I've been a lot more reflective these past months, which means nuggets of wisdom have finally found their way to the surface of my consciousness. These are 27 select nuggets about life, the universe and everything else that I wanted to document on here.


  1. If something makes you nervous or uncomfortable, that's even more reason to do it. It's a sign that some fabricated upper limit, somewhere, is begging to be shattered.


  2. Do more things for people that make them feel seen and loved. Doing something for someone feels much, much better when a. they don't expect it, b. you don't expect anything in return, and c. read B once again.


  3. Being rich, famous and published isn't the only model of influence — being quiet, persistent and genuine can be, too. Just as my own intellectual DNA is shaped by the writings of others, so will others borrow for themselves ideas they first heard in my voice. As George Eliot says of Dorothea at the end of Middlemarch, “the effect of her being on those around her was incalculably diffusive: for the growing good of the world is partly dependent on unhistoric acts". In that spirit, here's the original influence for this lesson.

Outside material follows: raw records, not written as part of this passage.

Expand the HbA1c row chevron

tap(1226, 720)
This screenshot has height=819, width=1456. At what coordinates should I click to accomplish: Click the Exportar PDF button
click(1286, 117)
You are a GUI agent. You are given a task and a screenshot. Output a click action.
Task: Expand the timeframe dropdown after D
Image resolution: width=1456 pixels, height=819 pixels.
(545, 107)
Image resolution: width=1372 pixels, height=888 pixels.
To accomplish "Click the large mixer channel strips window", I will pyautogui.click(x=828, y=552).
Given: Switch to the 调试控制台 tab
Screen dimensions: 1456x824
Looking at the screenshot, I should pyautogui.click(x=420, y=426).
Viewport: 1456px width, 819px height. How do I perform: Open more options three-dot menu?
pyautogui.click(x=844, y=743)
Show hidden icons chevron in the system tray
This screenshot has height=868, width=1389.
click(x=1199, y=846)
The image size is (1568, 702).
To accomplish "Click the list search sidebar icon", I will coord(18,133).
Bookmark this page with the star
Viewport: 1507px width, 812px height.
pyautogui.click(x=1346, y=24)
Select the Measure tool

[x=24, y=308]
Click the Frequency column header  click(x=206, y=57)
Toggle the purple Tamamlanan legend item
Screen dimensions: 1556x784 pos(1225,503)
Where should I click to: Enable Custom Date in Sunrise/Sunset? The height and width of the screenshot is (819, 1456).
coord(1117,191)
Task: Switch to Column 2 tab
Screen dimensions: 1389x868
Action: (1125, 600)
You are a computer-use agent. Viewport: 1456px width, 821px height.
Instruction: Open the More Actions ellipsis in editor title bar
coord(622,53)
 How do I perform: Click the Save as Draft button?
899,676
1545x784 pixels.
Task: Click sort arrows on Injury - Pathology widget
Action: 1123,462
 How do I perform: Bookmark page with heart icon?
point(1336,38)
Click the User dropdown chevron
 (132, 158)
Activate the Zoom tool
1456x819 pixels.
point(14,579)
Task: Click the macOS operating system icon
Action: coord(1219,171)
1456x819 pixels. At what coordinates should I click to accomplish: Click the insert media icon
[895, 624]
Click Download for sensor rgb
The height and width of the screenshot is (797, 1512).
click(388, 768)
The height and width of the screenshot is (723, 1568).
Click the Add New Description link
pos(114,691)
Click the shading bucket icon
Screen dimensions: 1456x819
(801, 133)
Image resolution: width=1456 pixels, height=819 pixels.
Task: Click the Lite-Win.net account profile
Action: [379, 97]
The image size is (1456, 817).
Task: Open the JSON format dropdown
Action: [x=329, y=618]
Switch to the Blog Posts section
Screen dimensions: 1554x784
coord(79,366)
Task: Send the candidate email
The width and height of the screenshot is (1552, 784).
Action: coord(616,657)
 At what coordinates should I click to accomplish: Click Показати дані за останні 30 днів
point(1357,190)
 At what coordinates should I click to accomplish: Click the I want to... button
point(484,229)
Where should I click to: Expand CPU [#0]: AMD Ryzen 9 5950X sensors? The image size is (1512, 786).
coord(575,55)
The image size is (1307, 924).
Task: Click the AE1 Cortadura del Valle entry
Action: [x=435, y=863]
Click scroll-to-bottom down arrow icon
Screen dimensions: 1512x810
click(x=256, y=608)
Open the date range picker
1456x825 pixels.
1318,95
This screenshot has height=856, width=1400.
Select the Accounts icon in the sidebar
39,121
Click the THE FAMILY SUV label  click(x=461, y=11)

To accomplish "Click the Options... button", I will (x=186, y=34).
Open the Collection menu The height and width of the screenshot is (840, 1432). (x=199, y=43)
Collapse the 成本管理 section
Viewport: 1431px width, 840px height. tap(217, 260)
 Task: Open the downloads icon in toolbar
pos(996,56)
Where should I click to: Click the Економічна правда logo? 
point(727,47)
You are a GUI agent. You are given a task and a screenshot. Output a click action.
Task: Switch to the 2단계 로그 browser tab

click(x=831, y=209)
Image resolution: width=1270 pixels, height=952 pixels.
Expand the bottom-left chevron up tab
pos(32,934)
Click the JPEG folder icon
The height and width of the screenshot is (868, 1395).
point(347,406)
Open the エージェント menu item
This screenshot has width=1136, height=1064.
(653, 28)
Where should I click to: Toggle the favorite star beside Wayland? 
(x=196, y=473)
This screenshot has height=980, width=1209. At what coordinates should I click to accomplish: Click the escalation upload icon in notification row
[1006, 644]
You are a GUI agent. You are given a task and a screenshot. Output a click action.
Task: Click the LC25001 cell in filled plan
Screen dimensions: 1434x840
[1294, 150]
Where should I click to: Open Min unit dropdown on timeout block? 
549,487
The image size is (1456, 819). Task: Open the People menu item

  4. Even the most prolific over-sharers are revealing perhaps only 1% of their life (a sizeable percentage being, obviously, unknown to them as well). Be kind and judge less.


  5. You're more in control of your life and outcomes than you think. Often, all it takes to break out of victim mentality is a literal hard shake of the self and a stern "no".


  6. Regrets are resolutions. When you know what you wish you had done, you shouldn't pass up the next chance to do it.


  7. There will be days that feel like the ninth circle of hell. And then there will be days where you just can't believe how complete, how wholesome a life you've built with the cards you've been dealt. Deal with the heat for the warmth of the sun you'll think of during winters.


  8. Take yourself less seriously. Laugh louder and often, don't hide your teeth behind your hand. Let yourself be ridiculous, and don't think about it at 3AM when sleep is ghosting you. You're important, but you're not that important.


  9. Sometimes, it is literally impossible for you to understand the gravity of a situation until you experience its consequences. You will inevitably fuck up. Experience is the comb life gives you when you've gone bald.


  10. Jump down every. single. rabbithole. Until not very long ago, there was only one way to get information, Now there's a million. Use the shit out of them all. Take the same approach with the people around you. Question them relentlessly, get them to wax lyrical about the things they love.


  11. Aim not for 100% perfect systems, but for 80%. Chances are you'll use the second type more frequently than the first. This applies to project trackers, travel planners, desk organisers, esoteric book shelving systems, the lot. Aim for usability, not for perfection.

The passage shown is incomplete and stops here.